Patrons listened to long-forgotten songs and danced to the lush music that replicated the soundtrack of Tia’s childhood. On Sunday mornings, instead of going to church, Tia’s mother had played Herb Alpert. Al Green. Etta James. Frank Sinatra. Music that made Tia nostalgic for a past she’d never known; times that seemed more glamorous than her life would ever be.
Nathan had worn a pressed shirt. When she leaned against him, Tia tried not to think about who’d ironed it so stiff, and who’d made it smell of bleach and wholesome living.
After ordering drinks, Nathan stood and held out a hand. “Dance with me?” he’d asked, as though worried that she’d say no; as though he didn’t own her dances, her thoughts, and her future.
Nathan pressed her close as they danced. She smelled shampoo and aftershave, scents Tia loved because they were Nathan’s, and hated because Juliette undeniably chose both.
She’d let her friendships and hobbies fall away in pursuit of her Nathan obsession. To the world, Tia seemed devoted to her work, as though she were solely dedicated to the needy men and women in the nursing home where she’d then worked, as though crafts programs for the elderly were her only reason for existing.
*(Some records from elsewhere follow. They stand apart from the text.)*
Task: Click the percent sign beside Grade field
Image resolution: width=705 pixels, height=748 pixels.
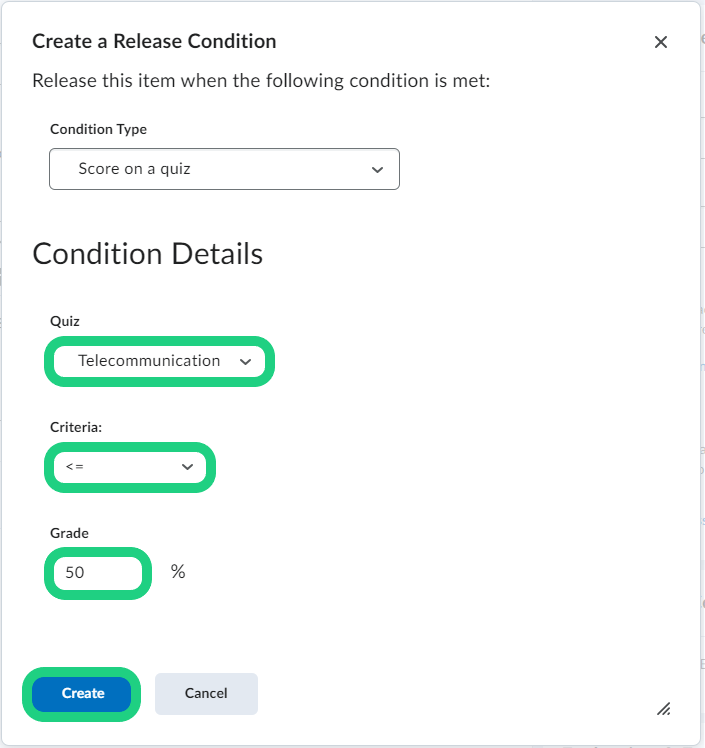Action: (178, 572)
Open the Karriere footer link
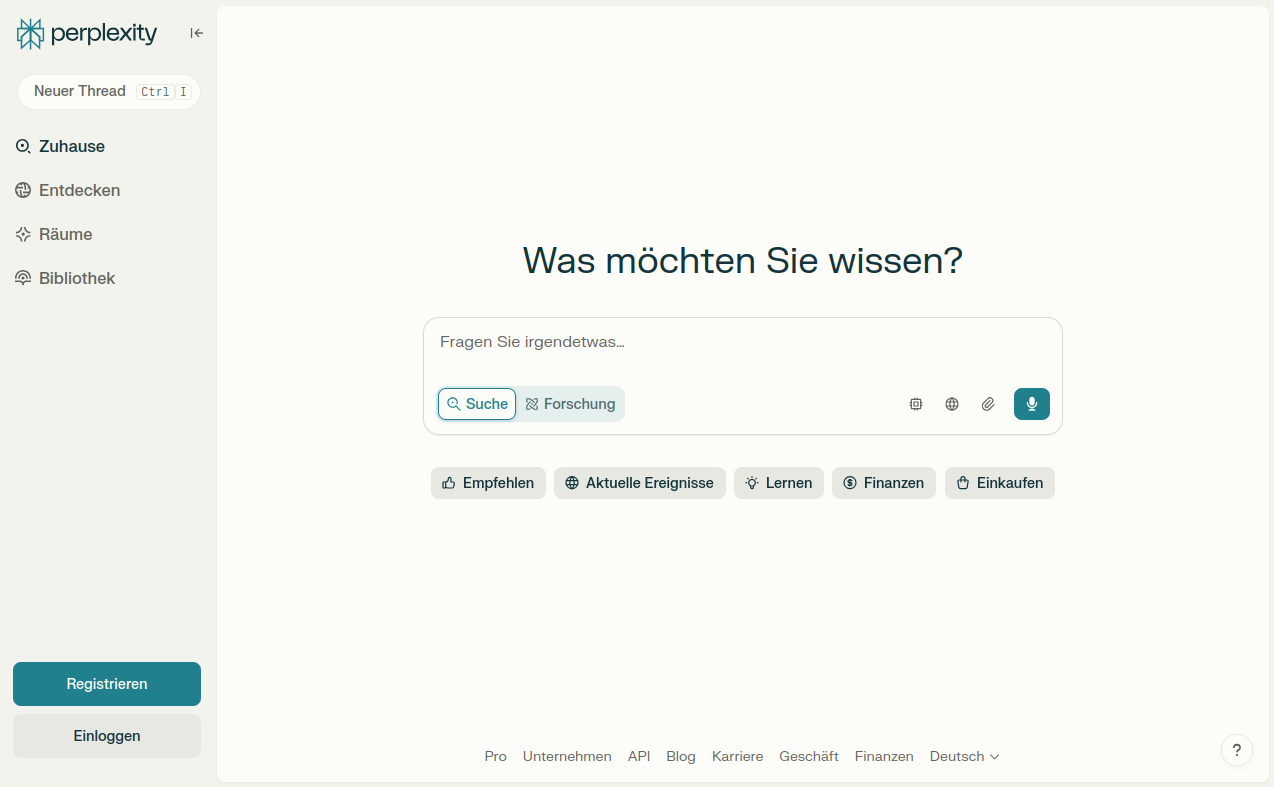 pos(737,757)
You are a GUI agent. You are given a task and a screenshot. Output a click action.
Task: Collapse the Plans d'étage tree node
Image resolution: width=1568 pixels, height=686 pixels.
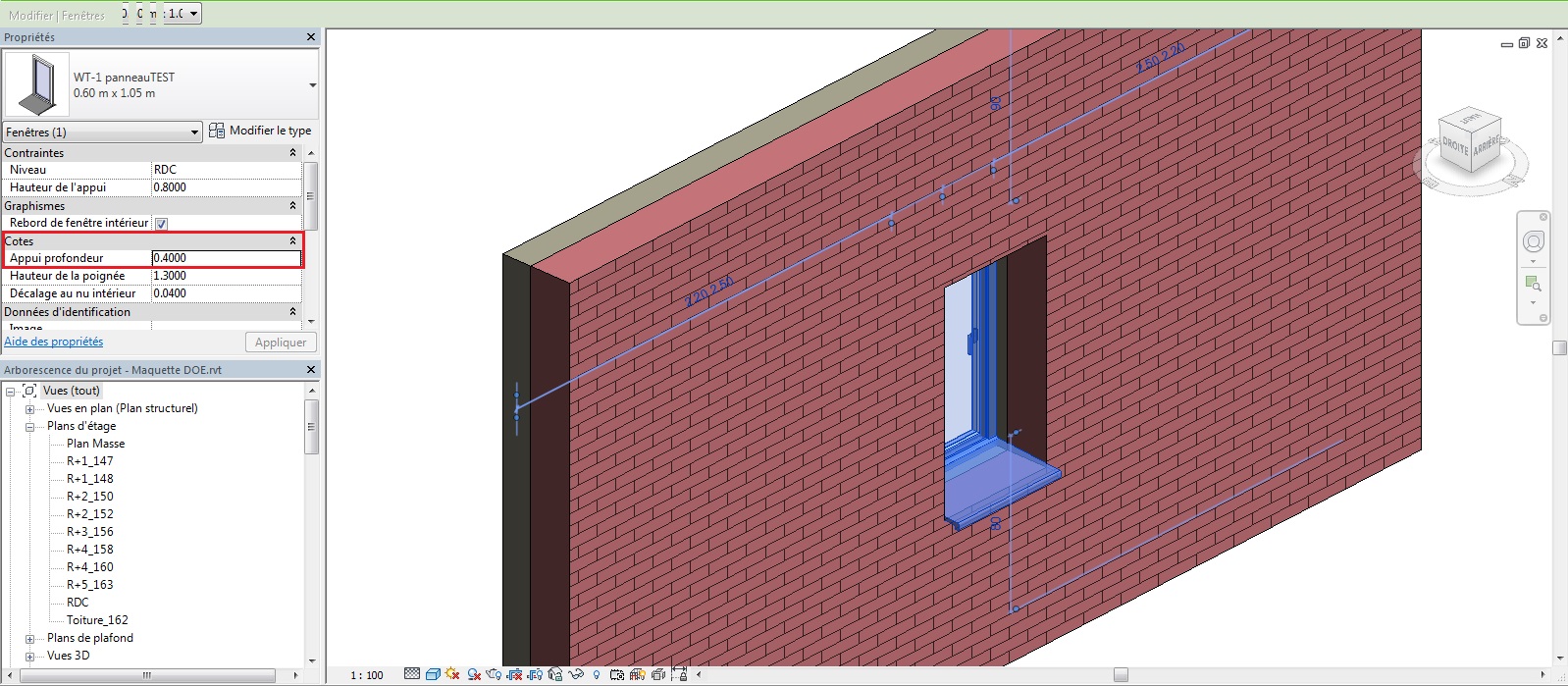point(29,427)
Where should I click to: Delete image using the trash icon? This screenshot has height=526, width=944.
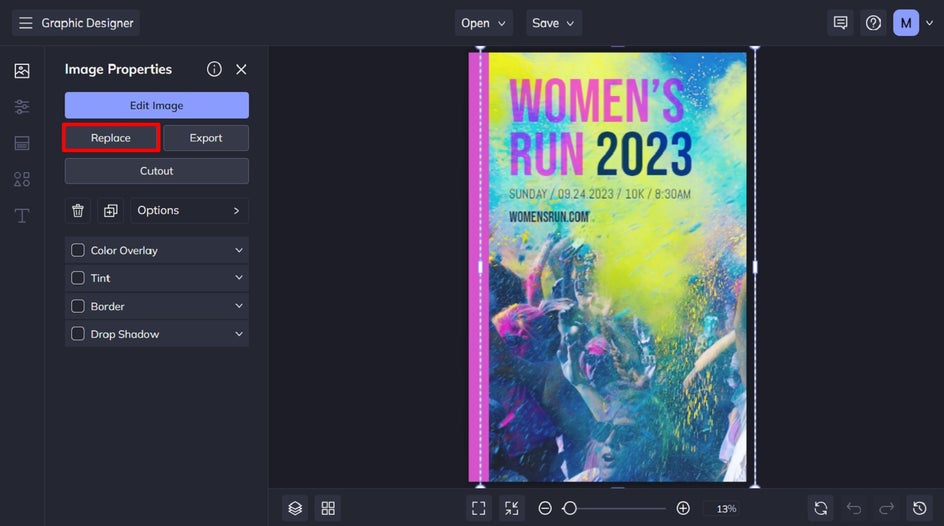point(78,211)
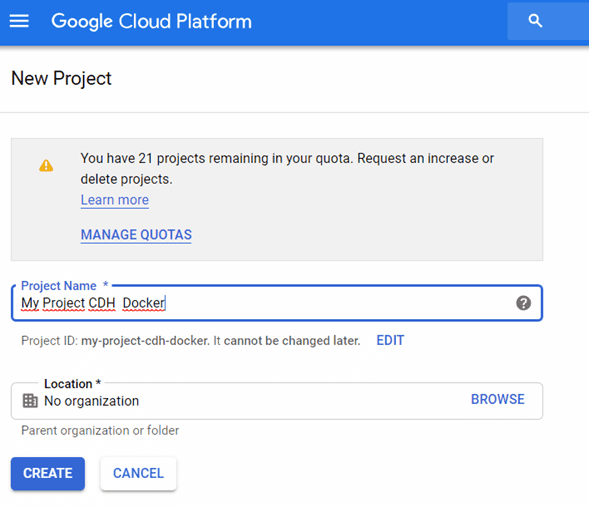Open the hamburger navigation menu

(x=19, y=21)
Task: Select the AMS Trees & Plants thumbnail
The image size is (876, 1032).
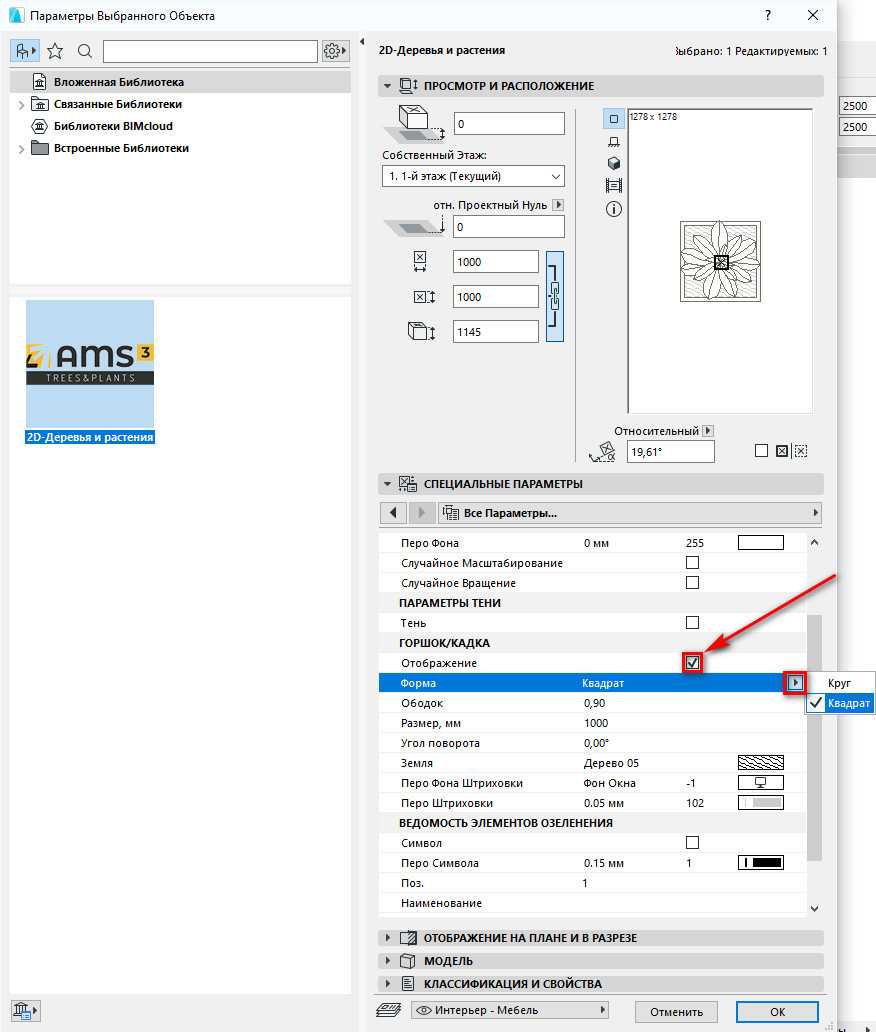Action: coord(90,364)
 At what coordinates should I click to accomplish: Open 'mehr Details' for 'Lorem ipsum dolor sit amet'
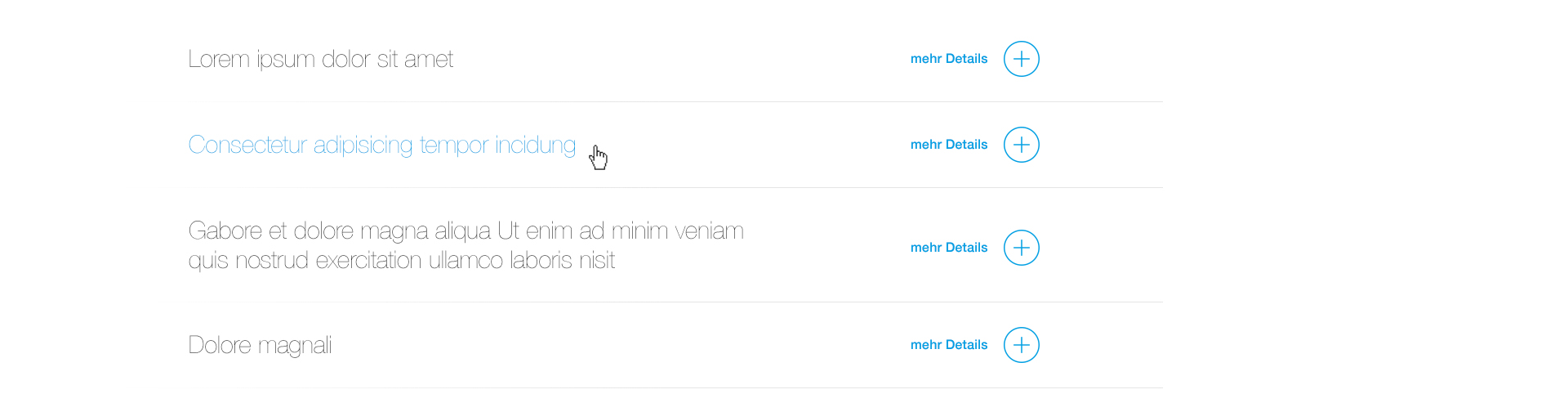tap(949, 59)
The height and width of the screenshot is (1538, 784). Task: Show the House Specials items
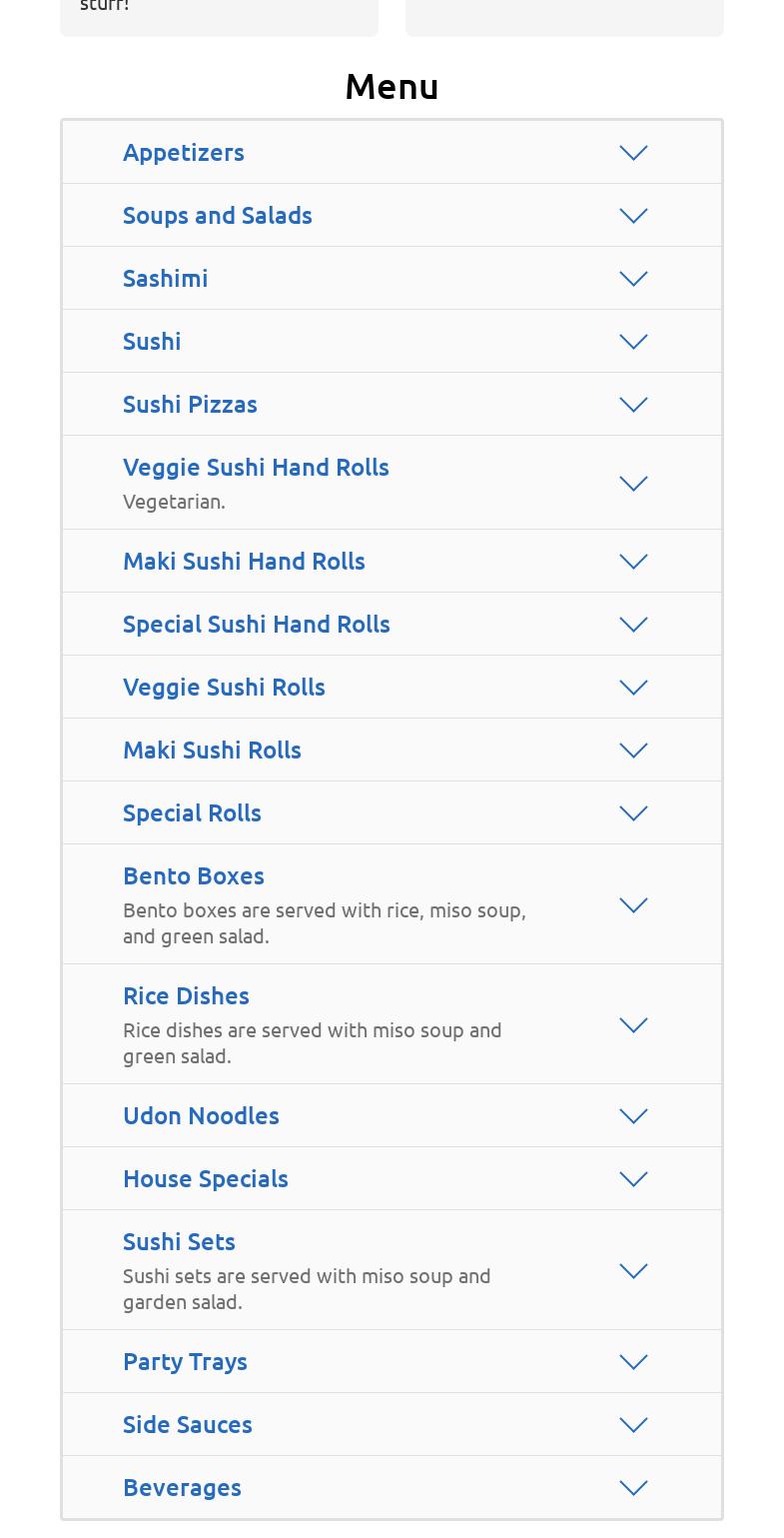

Tia turned her head so that her cheek lay on the solid muscle of Nathan’s arm. He engulfed her. “Moon River” played, and then gave way to Sinatra singing “The Way You Look Tonight.” Nathan pulled her closer.
“I wish we could always be like this,” she whispered into his sleeve.
“I know.” Nathan pulled her in closer. “Me too.”
He’d lied, of course. If he’d wanted them to be together, he’d be here now. He’d have answered her letter. He’d have looked at Honor’s picture and recognized himself.
The downstairs doorbell rang.
Tia pushed the buzzer to give Bobby entry. As she waited for him to climb the winding stairs, she finished the glass of wine she’d poured, and then stuck the glass in the cabinet, unwashed, so he wouldn’t see either the dirty glass or a freshly washed one. After she swished mouthwash straight from the bottle.
The tentative sound of Bobby knocking bothered Tia. She’d said yes to him, so why did he tap at her door as though maybe she’d forgotten he was coming? If Nathan had brought out Tia’s softer side, she feared that Bobby might bring out the opposite.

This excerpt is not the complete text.